After 2 years of spectacular health issues, ( I had a double mastectomy, a massive post surgical haemorrhage followed by colitis) I lost 3 stones and some marbles I didn’t know I had (chemo does that to you) but one of the hardest parts about it all was & still is, finding the new me! I could approach it in 1 of 2 ways. Would I praise the Lord for giving me a new adventure or challenge Him for letting me go through it all? I chose the former.
My work-life ended so that part of me disappeared along with bodily parts! What now, I wondered. I could support others who were travelling the same road as that which I had journeyed but with no formal/paid work to go to, I discovered just how much of my identity was wrapped up in what I did & of course, that work was only part of who I am. But I missed getting dressed professionally for those I served. (I was never going to turn up in jeans). I had to make an effort. They, were worth it & in the lives they had lived (they were older folk) being smartly dressed was a mark of respect.

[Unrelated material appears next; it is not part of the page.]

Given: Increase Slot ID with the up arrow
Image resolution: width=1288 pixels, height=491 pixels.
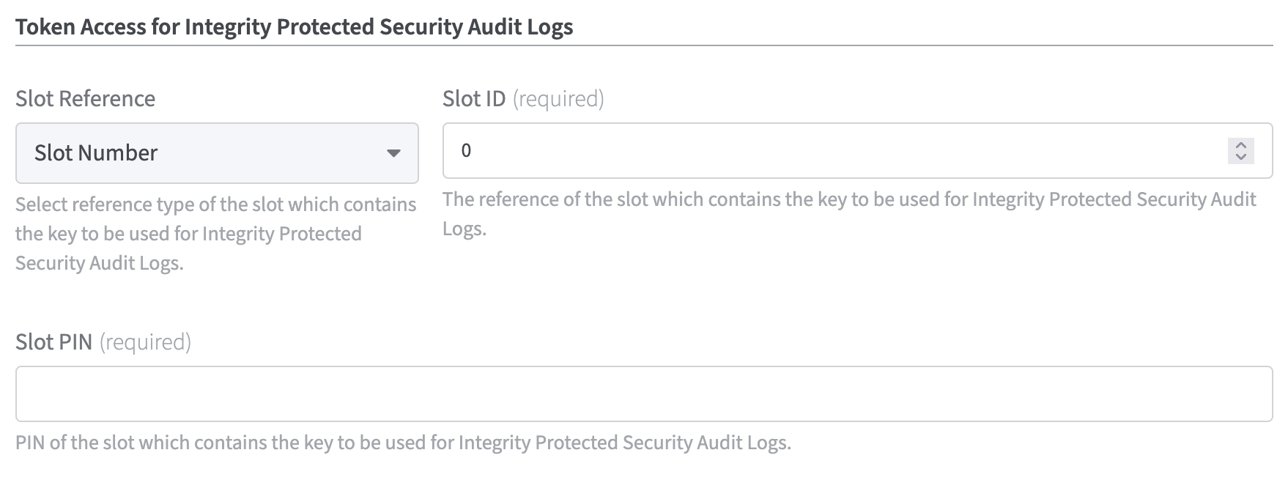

Now, I’m not the sort of person who has to fill my time but I do want to make what I do count. Finding that part of the new me has been relatively easy. With vast experience of working with human beings from all walks of life & with many life experiences & armed with lots of training in helping women find their God ordained purpose there weren’t too many issues there. No, the biggest issue in many ways, was what do I wear? Like you, I’m not the me I was before children & even less so with very little hair, a flat chest & a much smaller frame. Things that I would naturally pick off a hanger in Tesco now looked like sacks on me & the flowing layers of soft fabrics I used to wear to cover a multitude of sins just looked ridiculous. I also used to go for bright florals but now find myself looking for a maximum of 3 colours and in muted shades on the whole.
So, what is the formula for finding a style that suits us & says something about who we are because actually, this stuff is important.
Well…I’d plan a day off with a girl friend. Take time out for yourself & go shopping! Try on anything that takes your eye & have fun with it. Don’t rule out anything (well not quite!) & by the end of the day you’ll have a pretty good idea of what image you’d like to project in the physical. on a practical note, I would wait a few weeks until the spring season has set in as everything is very in-between atm.
As the natural seasons change & the kids grow you’ll find your style will change too. You know that poem, when I grow old I will wear purple…let’s just say ‘I’m working on it’ 😂.
For women in particular these seasons happen often more regularly than the passage of time. Enjoy them. We’re so Blessed to have them.
And finally, if you need a little great reading around the whole area of women dealing with new seasons, give ‘Sensible Shoes’ a go. It’s a fabulous chick-lit which will have you laughing & crying all in one session & you won’t ever want the story to end.